**TRY IT**: Go through the lines below and count those that contain "icon"; the number is all that should be returned.

[Stored items]
··········

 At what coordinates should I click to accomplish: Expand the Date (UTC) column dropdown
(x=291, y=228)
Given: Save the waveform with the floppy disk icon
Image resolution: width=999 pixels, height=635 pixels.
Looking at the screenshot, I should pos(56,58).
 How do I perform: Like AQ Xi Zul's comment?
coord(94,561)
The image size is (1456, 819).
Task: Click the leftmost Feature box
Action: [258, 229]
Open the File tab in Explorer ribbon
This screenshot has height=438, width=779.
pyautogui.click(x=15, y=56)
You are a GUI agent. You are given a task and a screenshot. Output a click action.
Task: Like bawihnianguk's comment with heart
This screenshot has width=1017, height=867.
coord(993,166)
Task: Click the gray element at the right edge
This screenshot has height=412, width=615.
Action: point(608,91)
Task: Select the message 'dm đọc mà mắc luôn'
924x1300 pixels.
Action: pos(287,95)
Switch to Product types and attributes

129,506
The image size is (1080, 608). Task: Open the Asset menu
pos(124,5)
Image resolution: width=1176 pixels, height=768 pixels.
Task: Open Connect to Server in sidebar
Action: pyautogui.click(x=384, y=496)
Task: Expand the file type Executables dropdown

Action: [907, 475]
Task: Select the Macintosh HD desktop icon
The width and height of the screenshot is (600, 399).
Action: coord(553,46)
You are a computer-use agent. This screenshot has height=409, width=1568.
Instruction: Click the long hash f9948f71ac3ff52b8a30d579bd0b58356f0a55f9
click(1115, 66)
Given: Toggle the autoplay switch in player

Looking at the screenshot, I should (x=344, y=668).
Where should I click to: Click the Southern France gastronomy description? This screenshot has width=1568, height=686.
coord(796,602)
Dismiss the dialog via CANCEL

··········

**OUTPUT**: 2